Die Eigenschaft von Videospielen, abzulenken und uns alles andere für eine Weile vergessen zu lassen, hat auch ihre Vorteile. Manchmal ist Ablenkung genau das, was man braucht!

  • Der Videospiel-Klassiker Tetris, der schon damals seinen Entwickler so in seinen Bann gezogen hat, dass er Probleme hatte, das Spiel fertigzustellen (die Geschichte dazu findet sich auch in Irresistible), lenkte Personen, die in einer Studie ein simuliertes Trauma erlebten, anschließend so sehr ab, dass ihnen die negativen Folgen des Traumas erspart blieben.

  • Das Eintauchen in virtuelle Realitäten kann auch helfen, Schmerzen besser zu ertragen.  Opfer von Verbrennungen überstanden die schmerzhaften Verbandswechsel besser, wenn sie sich währenddessen über eine Virtual-Reality-Brille in eine virtuelle Schneewelt begeben konnten.
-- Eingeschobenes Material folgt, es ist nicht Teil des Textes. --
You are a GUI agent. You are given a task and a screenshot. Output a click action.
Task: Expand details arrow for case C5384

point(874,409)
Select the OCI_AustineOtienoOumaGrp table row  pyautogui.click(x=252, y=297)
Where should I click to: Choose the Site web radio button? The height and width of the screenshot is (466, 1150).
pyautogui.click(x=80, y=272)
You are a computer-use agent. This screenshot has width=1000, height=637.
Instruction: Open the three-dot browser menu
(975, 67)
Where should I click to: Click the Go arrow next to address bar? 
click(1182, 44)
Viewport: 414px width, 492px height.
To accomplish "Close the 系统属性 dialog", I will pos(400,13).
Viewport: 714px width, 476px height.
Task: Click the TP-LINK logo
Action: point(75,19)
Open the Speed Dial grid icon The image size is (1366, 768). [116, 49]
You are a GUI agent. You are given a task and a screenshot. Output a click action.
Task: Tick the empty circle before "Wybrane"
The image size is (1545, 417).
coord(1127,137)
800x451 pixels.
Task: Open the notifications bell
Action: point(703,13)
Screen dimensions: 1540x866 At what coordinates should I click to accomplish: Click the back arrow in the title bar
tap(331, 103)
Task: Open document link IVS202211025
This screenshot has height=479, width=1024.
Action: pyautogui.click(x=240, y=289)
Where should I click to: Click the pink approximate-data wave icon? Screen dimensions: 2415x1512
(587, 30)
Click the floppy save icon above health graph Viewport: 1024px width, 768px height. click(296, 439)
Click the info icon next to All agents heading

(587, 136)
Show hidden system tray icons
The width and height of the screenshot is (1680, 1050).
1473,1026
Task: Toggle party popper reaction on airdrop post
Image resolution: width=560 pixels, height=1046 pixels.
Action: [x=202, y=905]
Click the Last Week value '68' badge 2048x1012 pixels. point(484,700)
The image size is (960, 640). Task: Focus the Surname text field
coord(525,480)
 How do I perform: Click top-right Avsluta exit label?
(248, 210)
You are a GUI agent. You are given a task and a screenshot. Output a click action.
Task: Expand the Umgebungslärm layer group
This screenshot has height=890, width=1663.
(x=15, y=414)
Aus dem gleichen Grund hat mein Zahnarzt wohl über jedem Behandlungsstuhl einen Bildschirm, auf dem Patienten während der Behandlung anschauen können, was sie wollen.

Das waren nur ein paar Einblicke in Irresistible. Das Buch gibt es übrigens auch auf Deutsch. Und wer noch mehr von Adam Alter hören will, kann seinen Ted Talk “Why our screens make us less happy” anschauen. ²


Verweise

[1] Und das laut einer Studie von 2011, mittlerweile ist es wahrscheinlich noch mehr. https://www.pewinternet.org/2012/03/19/teens-smartphones-texting/

[2] Den Vortrag gibt es auch mit deutschen Untertiteln.